Manufacturers and dealers of tiles often say — on the box of tiles and in their receipts — that you need to return defective tiles before they are laid and there is no redress once the tiles are laid. However, such unilateral conditions cannot take away the consumer’s right to defect-free goods or the right to redress of their grievance vis-à-vis such goods.

Such conditions are also totally unfair because, first of all, it is not practical to take out all the tiles from the box and examine them before laying them. Secondly, some of the defects, like discolouration or cracks, may show up months later. Besides, it is the duty of the manufacturer to ensure that the tiles he sells are defect-free and he cannot expect the consumer to do that kind of inspection.

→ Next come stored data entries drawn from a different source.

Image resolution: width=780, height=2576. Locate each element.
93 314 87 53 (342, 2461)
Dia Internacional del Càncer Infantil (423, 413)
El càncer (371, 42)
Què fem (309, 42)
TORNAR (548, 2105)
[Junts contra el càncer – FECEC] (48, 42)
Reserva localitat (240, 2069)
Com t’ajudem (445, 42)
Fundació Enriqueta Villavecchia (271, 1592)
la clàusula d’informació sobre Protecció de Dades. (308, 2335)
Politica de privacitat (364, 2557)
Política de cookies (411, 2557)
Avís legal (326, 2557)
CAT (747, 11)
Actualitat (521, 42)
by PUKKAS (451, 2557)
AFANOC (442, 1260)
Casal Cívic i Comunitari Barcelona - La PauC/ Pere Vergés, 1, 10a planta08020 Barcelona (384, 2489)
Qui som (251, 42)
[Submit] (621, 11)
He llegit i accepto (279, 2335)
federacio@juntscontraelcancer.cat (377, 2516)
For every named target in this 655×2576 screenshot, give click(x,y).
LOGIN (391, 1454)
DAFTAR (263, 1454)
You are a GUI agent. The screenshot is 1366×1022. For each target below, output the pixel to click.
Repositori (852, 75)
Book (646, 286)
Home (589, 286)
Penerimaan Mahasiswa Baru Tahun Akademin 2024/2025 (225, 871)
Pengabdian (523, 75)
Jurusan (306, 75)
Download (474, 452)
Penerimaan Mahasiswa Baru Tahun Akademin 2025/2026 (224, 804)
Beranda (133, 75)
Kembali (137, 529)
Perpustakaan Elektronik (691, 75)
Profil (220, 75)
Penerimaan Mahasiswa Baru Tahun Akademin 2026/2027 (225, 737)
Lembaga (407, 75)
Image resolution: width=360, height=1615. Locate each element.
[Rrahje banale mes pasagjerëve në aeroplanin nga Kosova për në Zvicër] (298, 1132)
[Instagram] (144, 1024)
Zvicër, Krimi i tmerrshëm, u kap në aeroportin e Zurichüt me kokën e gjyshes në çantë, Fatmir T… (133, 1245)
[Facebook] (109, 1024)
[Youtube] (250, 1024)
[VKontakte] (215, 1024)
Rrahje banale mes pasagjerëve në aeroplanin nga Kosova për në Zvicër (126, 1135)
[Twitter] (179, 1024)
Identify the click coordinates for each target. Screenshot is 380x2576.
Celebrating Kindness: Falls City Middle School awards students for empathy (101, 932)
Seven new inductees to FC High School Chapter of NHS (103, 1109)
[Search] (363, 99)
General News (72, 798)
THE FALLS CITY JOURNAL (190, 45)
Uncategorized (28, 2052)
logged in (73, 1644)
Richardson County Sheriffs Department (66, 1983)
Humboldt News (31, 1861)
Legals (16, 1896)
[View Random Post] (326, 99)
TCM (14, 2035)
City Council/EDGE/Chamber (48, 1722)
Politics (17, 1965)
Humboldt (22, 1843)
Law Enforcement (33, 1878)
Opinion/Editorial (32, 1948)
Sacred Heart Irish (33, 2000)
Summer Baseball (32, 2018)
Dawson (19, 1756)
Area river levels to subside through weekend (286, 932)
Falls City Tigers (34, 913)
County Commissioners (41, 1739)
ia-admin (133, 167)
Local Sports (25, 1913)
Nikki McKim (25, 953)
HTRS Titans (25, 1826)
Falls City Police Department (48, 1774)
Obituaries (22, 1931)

The apex consumer court has held in a number of cases that the dealer cannot abdicate his responsibility towards the products that he sells on the ground that the manufacturer alone is responsible for defects. This is the law as laid down by the courts not only in respect of floor tiles, but in respect of other goods too.

Can you quote any recent case in support of these arguments?

In Chandra Marbles Vs Ramachandran CH (RP No 1250 of 2013), decided on June 19, 2020, the National Consumer Disputes Redressal Commission made it clear that the ultimate responsibility for defective tiles (or any other product) may fall on the manufacturer. However, as far as the consumer is concerned, the dealer who sold the tiles is liable to refund not only the cost of the tiles but also the cost of laying them. It is open to the dealer to recover the amount from the manufacturer subsequently. The Commission also reiterated that in cases of defective products, both the dealer and the manufacturer would be liable to pay and the consumer is entitled to recover the amount from either of them or both.

In this case, the dealer had filed a revision petition before the Commission and argued that since he had purchased the tiles and sold to the consumer, he could not be held accountable for the quality of the tiles. The complainant had purchased tiles worth Rs70,799 and paid Rs8,849 towards tax. However, after these were laid, he noticed that the sides of the tiles projected upwards, causing injuries. A court commissioner confirmed the defect. The manufacturer and the dealer, however, argued that it was a case of improper laying of the tiles.

The apex consumer court held that the report of the commissioner left no doubt that the tiles were projecting upwards not because of poor workmanship, but because of defect in the tiles. Besides, neither the manufacturer nor the dealer had produced any expert evidence to rebut the report. The Commission upheld the verdict of the lower consumer court, awarding Rs1,10,000 to the consumer.